2.3. Fabrication of W/O/W HIPE
The internal aqueous phase (W1) was prepared by dispersing SPI (0 to 0.7%, w/w) and MgCl2 (2 M) in deionized water. The external aqueous phase (W2) was prepared by dissolving SPI (2%, w/v) in deionized water. After adjusting them to pH 3 and stirring for 2 h, the two aqueous phases were stored at 4 °C overnight to hydrate. The oil phase (O) was prepared by dispersing PGPR (2%, w/w) in corn oil and incubating the solution at 65 °C for 15 min. The W1/O emulsions were fabricated according to the methods established by Zhu et al. [9], with minor modifications. The internal aqueous phase was homogenized with a 60% (w/w) oil phase using a T18 digital Ultra-Turrax homogenizer (IKA, Staufen, Germany) at 13,000 rpm for 2 min, followed by passing through an AH-NANO high-pressure homogenizer (ATS Engineering Ltd., Brampton, Canada) at 600 bar. The W/O/W emulsion was fabricated by homogenizing the external aqueous phase with 85% (w/w) W1/O emulsions at 13,000 rpm for 1 min.
2.4. Evaluation of the Stability
The stability of the HIPEs under long-term storage, heating, and freeze–thaw conditions was assessed using methods adapted from Peng and Tang [16]. To evaluate their long-term storage stability, the HIPEs were sealed in vials and stored at 4 °C for 21 days. Their thermal stability was investigated by sealing the HIPEs in vials, subjecting them to 85 °C for 30 min, and then cooled at room temperature for 2 h. Their freeze–thaw stability was examined by subjecting both the unheated and HIPEs (heated at 85 °C for 30 min) to freezing at −20 °C for 24 h, followed by storage at room temperature for 2 h.

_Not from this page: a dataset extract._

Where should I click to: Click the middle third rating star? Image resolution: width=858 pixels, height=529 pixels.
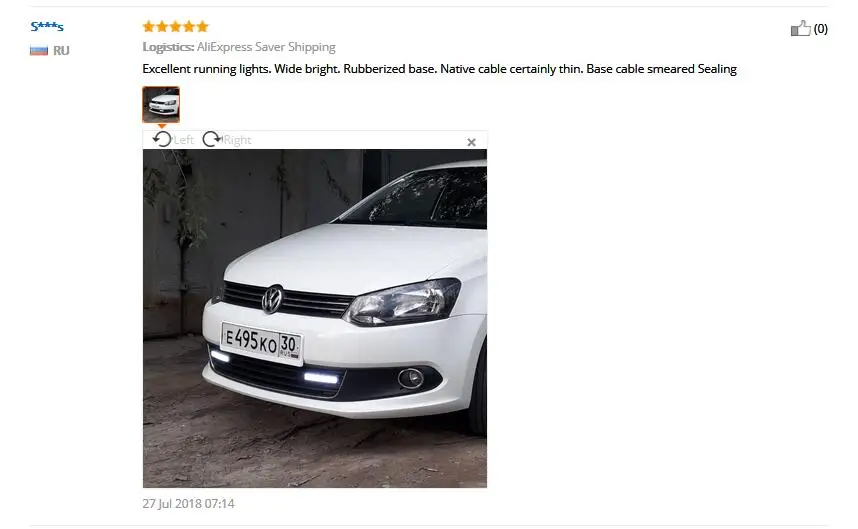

Emulsion stability was further analyzed using a TURBISCAN Tower (Formulaction, Toulouse, France), following the procedure described by Raikos [17]. A 20 mL sample of the W/O/W emulsions was placed in glass test bottles, which were then scanned at 25 °C for 24 h in the stability analyzer. The overall stability was quantified by the TURBISCAN stability index (TSI), as calculated by TURBISCAN software version 1.10.36.
2.5. Characterization of W/O/W HIPE
2.5.1. Measurement of Droplet Size
The droplet size of the W/O/W emulsion was determined using a FlowSync laser particle size analyzer (Microtrac Inc., Montgomeryville, PA, USA). The refractive indices used were 1.473 for the corn oil droplets and 1.333 for the water. The droplet size was expressed as the volume-weighted mean diameter.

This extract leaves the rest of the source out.